### Problems
[A] Reproduce word for word the stretch of the hadith excerpt from "Here is one" through "(from Hell Fire).".
[B] Based on the hadith excerpt, decide whether each statement agrees with it, answering yes or no and quoting the deciding words: (i) Muhammad Akram Awan quoted the hadith in a speech he gave in Pakistan in November 2008. (ii) The major sweep of the army with black banners will be from Khorasan to Mecca. (iii) In the hadith, Abu Hurairah says he would invest his wealth and life in Ghazwah-tal Hind.
[C] According to the hadith excerpt, which Sufis is Muhammad Akram Awan the Shaikh of?

### Document passage
▬▬▬▬▬▬

The major sweep of the victorious army with black banners will be from Khorasan to Jerusalem, as described in various earlier posts here — but  there are ahadith that deal with the conquest of India (and China, but that’s another story, see David CookStudies in Muslim Apocalyptic, pp 170 ff) that are currently enjoying a vogue in Pakistan…

Here is one version of the hadith, as quoted  by the Shaikh of the Naqshbandi Owaisiah Sufis, Muhammad Akram Awan, to whom I shall return in a future post, in a speech he gave in Pakistan in November 2008:

From Abu Hurairah (rau), he said: (saws)

The Messenger (saws) of Allah promised us Ghazwah-tal Hind. Now, if I encounter it, I shall invest my wealth and life in it. Then, if I am killed I will be among the most chosen Shuhada (martyrs) and if I live, I would be Abu Hurairah ‘the freed’ (from Hell Fire).

2.

The plan:

So how does that translate into contemporary geopolitics?

▬▬▬▬▬▬

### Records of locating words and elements
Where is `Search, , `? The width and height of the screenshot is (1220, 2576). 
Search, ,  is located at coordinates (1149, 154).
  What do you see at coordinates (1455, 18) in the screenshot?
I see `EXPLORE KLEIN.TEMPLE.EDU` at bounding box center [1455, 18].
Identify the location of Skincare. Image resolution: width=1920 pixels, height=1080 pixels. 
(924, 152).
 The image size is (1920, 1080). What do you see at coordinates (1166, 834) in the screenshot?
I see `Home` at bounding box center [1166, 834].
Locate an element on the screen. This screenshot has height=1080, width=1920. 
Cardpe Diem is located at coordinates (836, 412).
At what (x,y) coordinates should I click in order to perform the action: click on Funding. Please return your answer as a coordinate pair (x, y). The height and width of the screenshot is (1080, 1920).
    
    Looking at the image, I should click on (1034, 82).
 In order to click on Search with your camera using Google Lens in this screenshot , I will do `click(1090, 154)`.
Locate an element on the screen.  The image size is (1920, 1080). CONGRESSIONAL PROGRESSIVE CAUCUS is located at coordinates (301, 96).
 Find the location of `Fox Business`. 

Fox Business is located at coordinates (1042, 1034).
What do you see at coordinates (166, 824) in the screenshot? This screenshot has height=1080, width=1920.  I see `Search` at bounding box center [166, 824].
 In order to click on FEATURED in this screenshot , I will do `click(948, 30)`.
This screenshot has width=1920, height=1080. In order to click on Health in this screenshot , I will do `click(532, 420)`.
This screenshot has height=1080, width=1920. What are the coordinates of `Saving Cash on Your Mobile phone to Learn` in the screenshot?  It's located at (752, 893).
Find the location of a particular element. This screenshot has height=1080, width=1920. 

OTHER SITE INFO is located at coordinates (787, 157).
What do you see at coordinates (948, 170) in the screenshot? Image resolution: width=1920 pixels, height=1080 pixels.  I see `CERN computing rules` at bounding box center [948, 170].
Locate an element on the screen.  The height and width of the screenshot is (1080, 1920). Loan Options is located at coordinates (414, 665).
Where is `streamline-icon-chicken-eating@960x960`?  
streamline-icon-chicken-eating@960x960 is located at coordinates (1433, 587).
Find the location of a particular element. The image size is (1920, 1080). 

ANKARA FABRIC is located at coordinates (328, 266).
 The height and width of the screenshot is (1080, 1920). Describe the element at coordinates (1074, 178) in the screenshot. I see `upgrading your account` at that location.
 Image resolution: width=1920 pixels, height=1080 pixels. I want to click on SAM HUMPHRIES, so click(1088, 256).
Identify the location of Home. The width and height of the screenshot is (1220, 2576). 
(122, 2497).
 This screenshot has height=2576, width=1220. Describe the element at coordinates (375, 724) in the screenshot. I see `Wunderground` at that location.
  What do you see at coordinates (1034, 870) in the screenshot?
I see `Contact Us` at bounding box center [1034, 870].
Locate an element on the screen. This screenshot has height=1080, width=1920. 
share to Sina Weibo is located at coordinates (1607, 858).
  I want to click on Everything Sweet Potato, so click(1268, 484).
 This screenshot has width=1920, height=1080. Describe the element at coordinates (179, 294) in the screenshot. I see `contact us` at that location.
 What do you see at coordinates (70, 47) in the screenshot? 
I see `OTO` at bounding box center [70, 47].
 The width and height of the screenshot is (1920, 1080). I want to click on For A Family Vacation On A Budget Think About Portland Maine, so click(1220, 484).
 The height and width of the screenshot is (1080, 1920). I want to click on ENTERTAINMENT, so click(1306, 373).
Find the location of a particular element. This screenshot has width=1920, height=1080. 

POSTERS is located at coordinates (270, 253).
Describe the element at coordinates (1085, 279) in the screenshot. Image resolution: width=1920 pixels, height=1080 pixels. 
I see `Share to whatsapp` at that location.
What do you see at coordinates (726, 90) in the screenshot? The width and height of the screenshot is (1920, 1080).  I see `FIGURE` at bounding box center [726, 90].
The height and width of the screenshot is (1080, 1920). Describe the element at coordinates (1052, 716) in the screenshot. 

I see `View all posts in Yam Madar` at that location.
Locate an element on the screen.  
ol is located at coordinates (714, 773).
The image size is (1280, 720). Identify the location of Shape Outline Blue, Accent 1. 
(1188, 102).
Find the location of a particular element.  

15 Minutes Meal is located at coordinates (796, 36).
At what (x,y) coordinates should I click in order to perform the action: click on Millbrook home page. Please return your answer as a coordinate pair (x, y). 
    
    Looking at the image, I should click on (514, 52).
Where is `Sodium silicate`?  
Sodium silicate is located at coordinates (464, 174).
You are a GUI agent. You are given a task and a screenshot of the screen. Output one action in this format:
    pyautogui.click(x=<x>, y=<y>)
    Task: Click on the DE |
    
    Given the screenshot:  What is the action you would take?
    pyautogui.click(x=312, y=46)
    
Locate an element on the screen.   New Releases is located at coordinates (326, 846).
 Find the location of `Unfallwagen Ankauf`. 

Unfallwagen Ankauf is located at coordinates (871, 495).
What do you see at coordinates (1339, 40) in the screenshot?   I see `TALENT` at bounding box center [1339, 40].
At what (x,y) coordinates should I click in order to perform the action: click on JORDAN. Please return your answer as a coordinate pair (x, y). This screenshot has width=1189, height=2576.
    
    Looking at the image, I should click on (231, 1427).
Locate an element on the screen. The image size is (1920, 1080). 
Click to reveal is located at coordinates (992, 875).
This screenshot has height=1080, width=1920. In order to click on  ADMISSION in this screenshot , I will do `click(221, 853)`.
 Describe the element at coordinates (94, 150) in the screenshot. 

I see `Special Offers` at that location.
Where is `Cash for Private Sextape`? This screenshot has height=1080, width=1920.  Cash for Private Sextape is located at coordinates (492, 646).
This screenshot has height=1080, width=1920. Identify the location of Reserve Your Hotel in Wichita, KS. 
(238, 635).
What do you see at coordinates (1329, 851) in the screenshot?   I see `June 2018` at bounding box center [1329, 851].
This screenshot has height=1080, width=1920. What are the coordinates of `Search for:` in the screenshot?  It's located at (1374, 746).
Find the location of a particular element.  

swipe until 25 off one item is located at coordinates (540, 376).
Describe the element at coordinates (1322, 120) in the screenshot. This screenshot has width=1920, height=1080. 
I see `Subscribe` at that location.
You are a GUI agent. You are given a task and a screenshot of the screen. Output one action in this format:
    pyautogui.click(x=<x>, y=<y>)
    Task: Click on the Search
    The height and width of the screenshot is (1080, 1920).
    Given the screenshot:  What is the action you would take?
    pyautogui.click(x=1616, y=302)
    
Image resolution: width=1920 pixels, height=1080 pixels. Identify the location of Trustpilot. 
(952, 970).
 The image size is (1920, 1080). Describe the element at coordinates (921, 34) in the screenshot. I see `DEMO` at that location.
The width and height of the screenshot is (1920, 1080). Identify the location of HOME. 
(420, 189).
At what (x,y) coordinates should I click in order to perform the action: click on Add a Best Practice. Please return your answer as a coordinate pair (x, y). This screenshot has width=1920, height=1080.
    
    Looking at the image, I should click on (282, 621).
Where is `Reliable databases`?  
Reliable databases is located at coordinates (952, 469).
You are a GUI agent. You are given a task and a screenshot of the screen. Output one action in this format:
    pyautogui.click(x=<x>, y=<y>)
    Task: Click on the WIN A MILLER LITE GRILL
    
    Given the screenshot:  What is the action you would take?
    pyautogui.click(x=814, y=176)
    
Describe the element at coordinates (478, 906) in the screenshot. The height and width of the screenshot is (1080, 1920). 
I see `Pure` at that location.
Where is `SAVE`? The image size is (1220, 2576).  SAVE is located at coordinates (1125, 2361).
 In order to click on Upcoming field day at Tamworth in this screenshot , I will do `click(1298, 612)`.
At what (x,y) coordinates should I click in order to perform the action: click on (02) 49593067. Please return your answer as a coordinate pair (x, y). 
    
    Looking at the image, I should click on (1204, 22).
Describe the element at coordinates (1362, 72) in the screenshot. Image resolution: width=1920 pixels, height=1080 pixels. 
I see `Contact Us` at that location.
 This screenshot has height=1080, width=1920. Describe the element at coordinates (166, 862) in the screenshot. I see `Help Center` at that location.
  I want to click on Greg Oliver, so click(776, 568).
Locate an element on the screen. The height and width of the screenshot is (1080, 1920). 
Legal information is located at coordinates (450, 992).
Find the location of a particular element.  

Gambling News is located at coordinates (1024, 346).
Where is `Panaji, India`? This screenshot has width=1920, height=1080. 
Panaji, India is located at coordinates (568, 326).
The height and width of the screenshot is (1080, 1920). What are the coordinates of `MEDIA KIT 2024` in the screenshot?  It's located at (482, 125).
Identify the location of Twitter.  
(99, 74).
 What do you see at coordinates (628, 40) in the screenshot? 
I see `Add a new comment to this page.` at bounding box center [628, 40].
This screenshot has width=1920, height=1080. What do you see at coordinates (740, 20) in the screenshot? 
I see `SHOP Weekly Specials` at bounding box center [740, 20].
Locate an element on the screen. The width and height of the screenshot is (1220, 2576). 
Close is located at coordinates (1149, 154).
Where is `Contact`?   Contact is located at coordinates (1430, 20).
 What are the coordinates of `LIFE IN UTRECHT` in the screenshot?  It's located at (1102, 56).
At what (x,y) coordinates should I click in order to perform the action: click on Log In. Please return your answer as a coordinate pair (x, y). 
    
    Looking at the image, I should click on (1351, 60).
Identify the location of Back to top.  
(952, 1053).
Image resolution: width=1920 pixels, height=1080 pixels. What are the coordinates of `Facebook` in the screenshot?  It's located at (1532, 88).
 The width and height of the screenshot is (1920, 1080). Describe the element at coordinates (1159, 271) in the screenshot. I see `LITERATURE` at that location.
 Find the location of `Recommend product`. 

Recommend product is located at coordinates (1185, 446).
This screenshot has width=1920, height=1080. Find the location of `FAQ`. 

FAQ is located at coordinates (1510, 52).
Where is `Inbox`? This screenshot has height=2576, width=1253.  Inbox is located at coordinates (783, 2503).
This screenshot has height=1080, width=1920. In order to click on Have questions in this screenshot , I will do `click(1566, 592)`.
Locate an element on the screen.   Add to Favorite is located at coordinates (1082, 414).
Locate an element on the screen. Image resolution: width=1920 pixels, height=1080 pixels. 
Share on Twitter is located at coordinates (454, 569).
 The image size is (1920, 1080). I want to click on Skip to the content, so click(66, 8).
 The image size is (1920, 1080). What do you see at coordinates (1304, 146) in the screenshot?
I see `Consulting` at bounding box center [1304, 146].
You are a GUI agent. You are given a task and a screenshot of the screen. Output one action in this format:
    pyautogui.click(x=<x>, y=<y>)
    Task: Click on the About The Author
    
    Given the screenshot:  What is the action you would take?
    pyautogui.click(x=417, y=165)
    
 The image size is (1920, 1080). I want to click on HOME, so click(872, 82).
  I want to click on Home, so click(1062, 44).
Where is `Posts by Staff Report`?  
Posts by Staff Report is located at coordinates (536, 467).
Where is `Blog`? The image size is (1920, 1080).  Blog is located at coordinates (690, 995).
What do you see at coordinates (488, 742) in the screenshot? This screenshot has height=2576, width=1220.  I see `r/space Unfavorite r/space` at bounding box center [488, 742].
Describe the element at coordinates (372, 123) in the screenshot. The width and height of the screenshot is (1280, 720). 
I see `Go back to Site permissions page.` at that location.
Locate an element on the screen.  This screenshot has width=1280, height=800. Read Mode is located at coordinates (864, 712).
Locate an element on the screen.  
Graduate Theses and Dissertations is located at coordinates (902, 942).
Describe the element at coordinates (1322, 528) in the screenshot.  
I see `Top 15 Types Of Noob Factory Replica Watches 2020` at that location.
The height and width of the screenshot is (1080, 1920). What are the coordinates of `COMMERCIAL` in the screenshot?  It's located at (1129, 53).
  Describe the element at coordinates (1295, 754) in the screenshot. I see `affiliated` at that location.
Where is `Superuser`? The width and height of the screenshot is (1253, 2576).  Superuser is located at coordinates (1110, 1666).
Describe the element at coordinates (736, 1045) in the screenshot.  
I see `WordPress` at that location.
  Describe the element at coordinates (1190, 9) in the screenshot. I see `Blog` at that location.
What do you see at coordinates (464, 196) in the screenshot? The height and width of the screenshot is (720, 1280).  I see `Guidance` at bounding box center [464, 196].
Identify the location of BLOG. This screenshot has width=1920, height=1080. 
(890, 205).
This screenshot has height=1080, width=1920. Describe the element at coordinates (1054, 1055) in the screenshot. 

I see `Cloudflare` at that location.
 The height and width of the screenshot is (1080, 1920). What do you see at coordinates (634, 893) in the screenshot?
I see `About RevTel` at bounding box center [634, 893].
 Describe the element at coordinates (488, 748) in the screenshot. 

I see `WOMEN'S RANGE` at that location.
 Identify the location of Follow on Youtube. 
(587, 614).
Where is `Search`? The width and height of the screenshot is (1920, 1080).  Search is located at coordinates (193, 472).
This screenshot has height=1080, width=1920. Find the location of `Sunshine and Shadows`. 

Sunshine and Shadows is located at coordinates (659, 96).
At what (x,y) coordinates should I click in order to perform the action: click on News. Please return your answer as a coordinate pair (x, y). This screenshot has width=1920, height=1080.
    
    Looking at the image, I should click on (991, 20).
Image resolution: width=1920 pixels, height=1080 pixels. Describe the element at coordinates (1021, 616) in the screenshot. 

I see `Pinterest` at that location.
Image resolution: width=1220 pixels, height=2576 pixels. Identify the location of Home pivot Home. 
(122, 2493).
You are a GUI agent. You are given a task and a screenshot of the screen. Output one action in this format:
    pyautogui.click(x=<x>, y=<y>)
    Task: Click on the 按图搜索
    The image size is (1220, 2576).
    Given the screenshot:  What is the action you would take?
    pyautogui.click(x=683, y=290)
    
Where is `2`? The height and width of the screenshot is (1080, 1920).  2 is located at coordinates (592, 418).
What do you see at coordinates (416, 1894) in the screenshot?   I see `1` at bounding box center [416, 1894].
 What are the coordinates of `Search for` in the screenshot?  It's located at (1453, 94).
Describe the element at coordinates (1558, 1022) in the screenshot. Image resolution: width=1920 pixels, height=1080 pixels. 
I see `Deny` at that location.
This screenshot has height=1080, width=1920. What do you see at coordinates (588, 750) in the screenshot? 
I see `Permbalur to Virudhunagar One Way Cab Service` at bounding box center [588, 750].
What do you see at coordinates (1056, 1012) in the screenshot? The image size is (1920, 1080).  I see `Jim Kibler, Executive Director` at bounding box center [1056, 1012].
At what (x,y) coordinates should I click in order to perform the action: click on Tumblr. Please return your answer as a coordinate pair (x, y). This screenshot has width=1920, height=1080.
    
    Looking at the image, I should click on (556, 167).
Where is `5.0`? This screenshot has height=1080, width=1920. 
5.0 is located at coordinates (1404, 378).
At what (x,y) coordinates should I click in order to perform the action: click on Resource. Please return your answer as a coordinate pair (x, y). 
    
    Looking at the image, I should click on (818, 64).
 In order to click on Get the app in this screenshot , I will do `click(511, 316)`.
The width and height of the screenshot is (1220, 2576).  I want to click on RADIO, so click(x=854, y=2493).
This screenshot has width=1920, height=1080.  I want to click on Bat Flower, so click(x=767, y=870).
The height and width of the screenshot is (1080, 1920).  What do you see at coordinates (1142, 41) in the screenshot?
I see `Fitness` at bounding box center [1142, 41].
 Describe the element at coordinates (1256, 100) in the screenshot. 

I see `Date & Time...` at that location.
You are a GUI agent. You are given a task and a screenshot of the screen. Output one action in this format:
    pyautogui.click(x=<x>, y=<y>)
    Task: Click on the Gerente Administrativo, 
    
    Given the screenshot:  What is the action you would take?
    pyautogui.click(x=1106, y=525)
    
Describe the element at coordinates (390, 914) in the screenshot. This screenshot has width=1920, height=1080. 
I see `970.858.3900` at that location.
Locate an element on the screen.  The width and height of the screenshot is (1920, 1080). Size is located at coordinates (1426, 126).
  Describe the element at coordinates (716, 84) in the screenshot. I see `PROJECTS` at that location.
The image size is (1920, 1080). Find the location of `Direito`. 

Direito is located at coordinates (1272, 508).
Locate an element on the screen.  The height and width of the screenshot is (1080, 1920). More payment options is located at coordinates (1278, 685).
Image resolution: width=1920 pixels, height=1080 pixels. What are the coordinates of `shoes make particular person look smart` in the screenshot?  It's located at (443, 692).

▬▬▬▬▬▬

### Exercise results
[A]
Here is one version of the hadith, as quoted  by the Shaikh of the Naqshbandi Owaisiah Sufis, Muhammad Akram Awan, to whom I shall return in a future post, in a speech he gave in Pakistan in November 2008:

From Abu Hurairah (rau), he said: (saws)

The Messenger (saws) of Allah promised us Ghazwah-tal Hind. Now, if I encounter it, I shall invest my wealth and life in it. Then, if I am killed I will be among the most chosen Shuhada (martyrs) and if I live, I would be Abu Hurairah ‘the freed’ (from Hell Fire).

[B]
(i) Yes: "in a speech he gave in Pakistan in November 2008"
(ii) No: "will be from Khorasan to Jerusalem"
(iii) Yes: "I shall invest my wealth and life in it"

[C] The Naqshbandi Owaisiah Sufis.